The Health Impact Project will fund government agencies, educational institutions and nonprofit organizations at the local, state and tribal levels. Grants will be awarded on a rolling basis, and grantees will receive training, mentoring and technical assistance from the project and from leading HIA experts.
“When decision makers understand the health implications of a proposed policy, they can make better-informed choices that avoid unintended harm and unexpected costs,” said Aaron Wernham, M.D., director of the Health Impact Project and a leading national HIA expert. “We look forward to raising awareness about HIAs, and to working with many kinds of organizations around the country to help communities use this important tool.”
A growing number of community groups and policymakers in the United States and around the world have begun to use HIAs to address a range of issues, including land use and transportation, housing policies, labor standards, natural resource extraction, education and economic policies. In San Francisco, an HIA for a new housing development resulted in several measures to protect residents from nearby roadway pollution. In Alaska, an HIA helped resolve a longstanding disagreement between community and government stakeholders and led to widely accepted revisions to oil and gas leasing plans, and several new protections for air quality and human health.

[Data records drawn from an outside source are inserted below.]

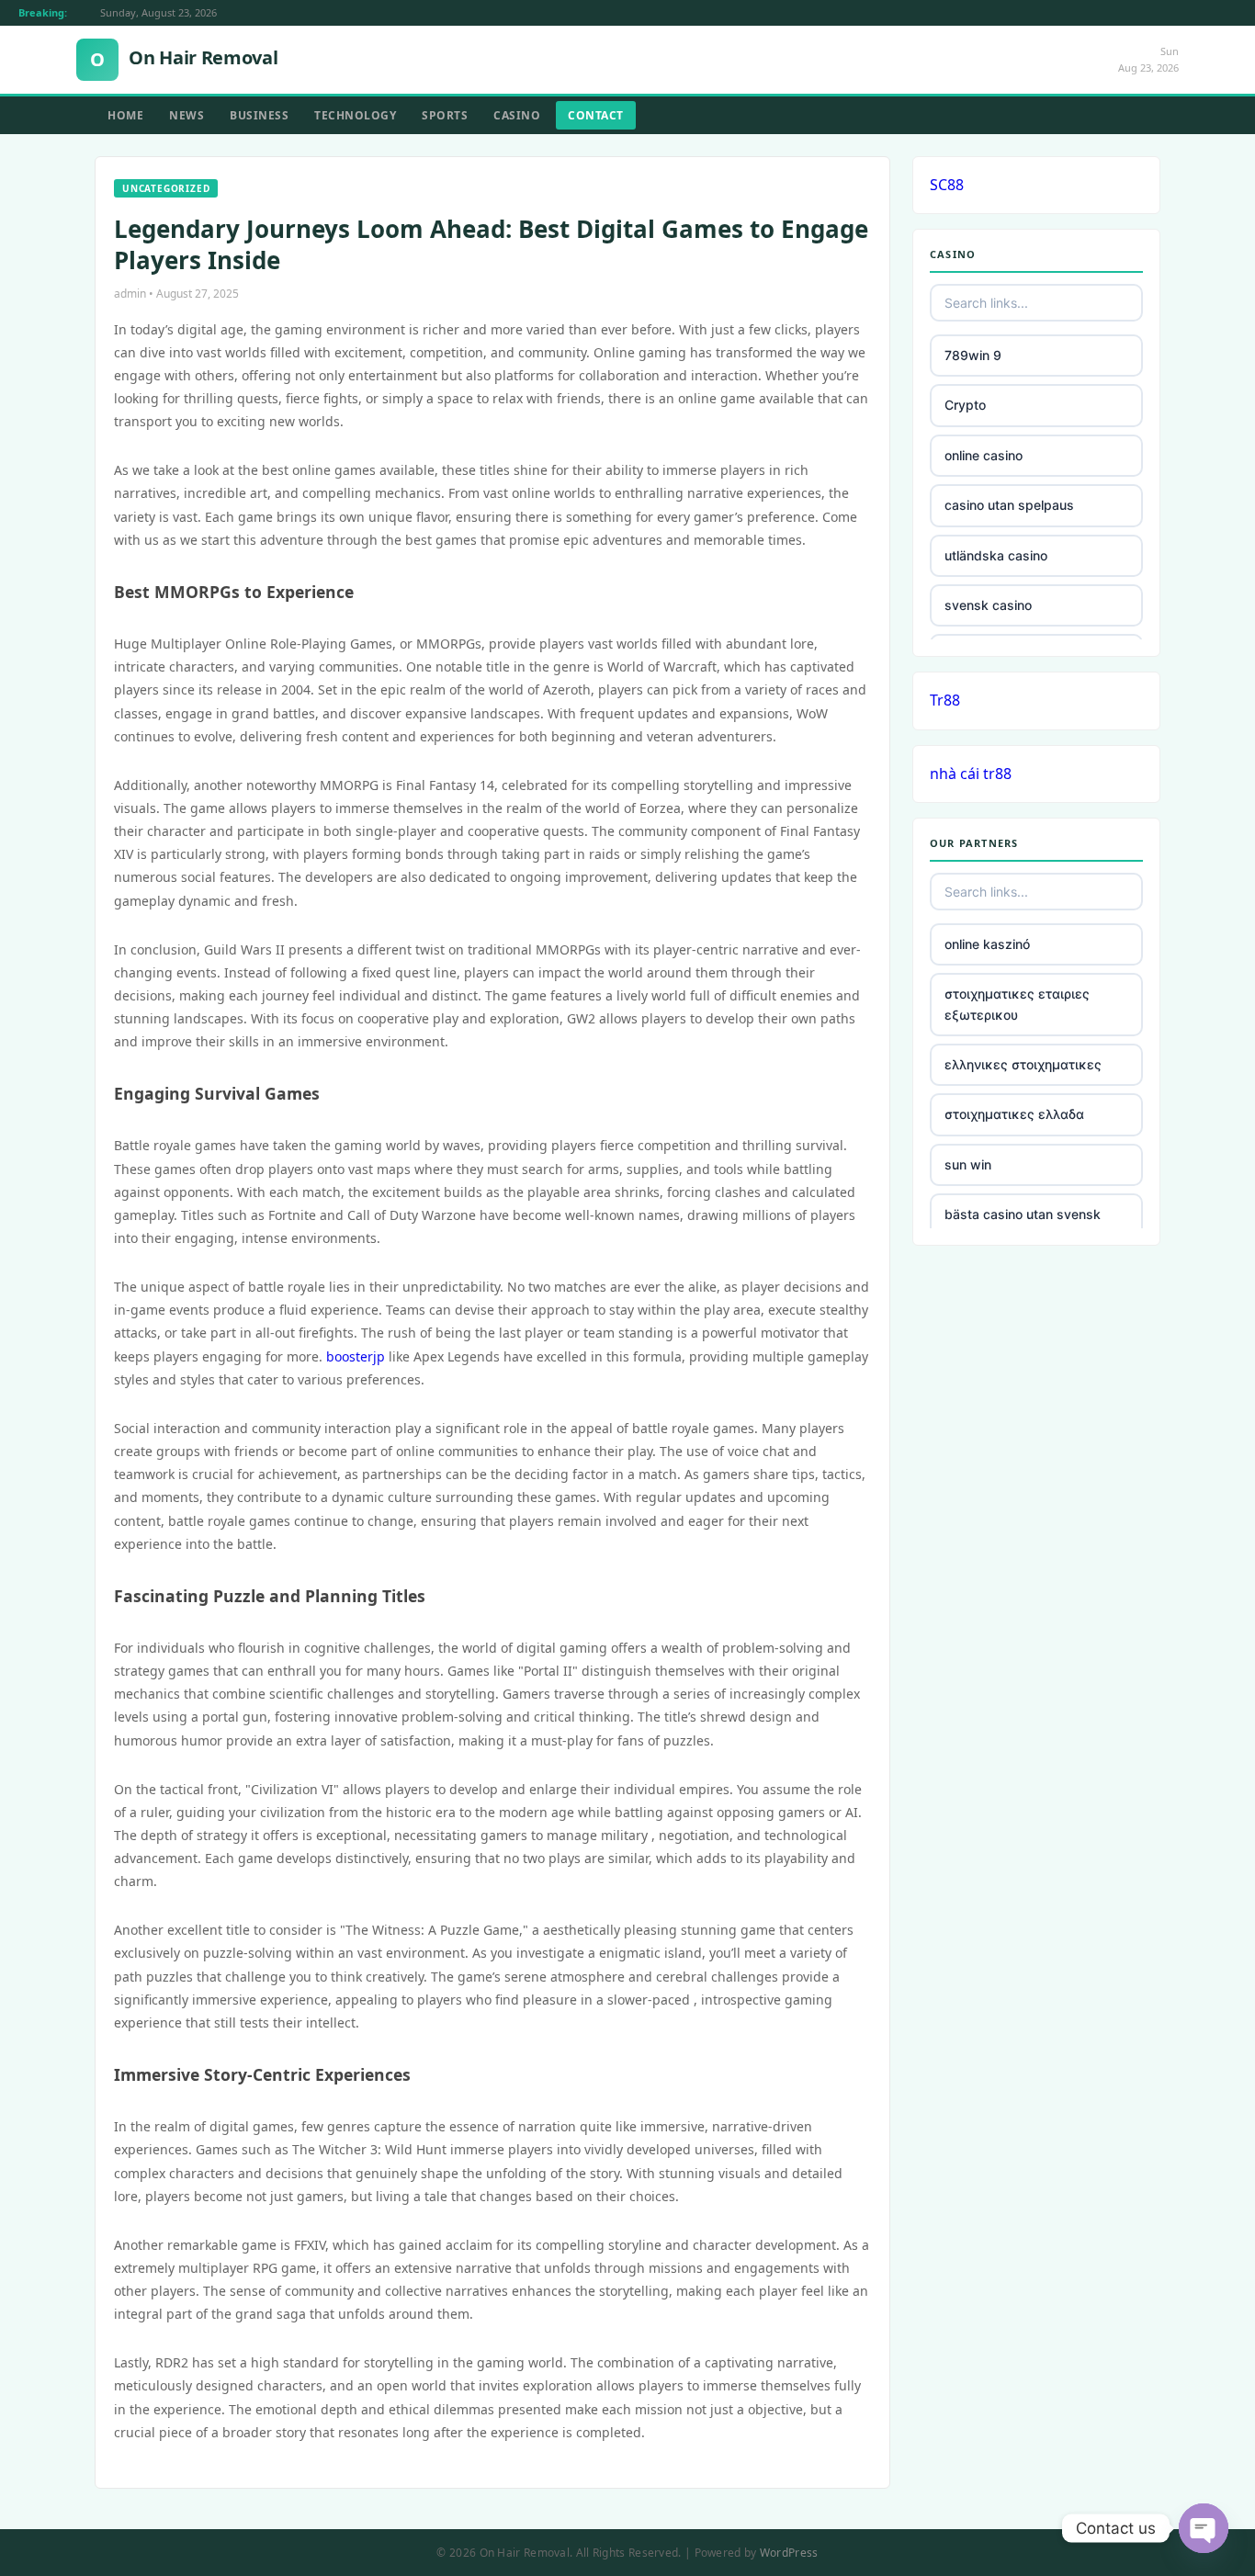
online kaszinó (987, 944)
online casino (983, 455)
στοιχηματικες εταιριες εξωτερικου (1017, 1004)
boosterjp (355, 1356)
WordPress (789, 2552)
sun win (967, 1164)
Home (125, 115)
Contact (596, 115)
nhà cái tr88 (971, 773)
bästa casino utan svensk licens (1022, 1224)
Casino (516, 115)
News (186, 115)
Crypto (965, 404)
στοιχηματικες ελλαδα (1014, 1114)
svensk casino (988, 605)
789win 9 (972, 355)
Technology (355, 115)
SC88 (947, 185)
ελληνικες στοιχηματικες (1023, 1064)
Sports (445, 115)
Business (259, 115)
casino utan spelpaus (1009, 505)
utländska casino (995, 555)
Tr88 (945, 700)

The launch of the Health Impact Project is the beginning of an important collaboration between two of the nation's leading philanthropic organizations working to improve health and to serve the public interest.
The Robert Wood Johnson Foundation focuses on the pressing health and health care issues facing our country. As the nation's largest philanthropy devoted exclusively to improving the health and health care of all Americans, the Foundation works with a diverse group of organizations and individuals to identify solutions and achieve comprehensive, meaningful and timely change. For more than 35 years, the Foundation has brought experience, commitment and a rigorous, balanced approach to the problems that affect the health and health care of those it serves. When it comes to helping Americans lead healthier lives and get the care they need, the Foundation expects to make a difference in your lifetime.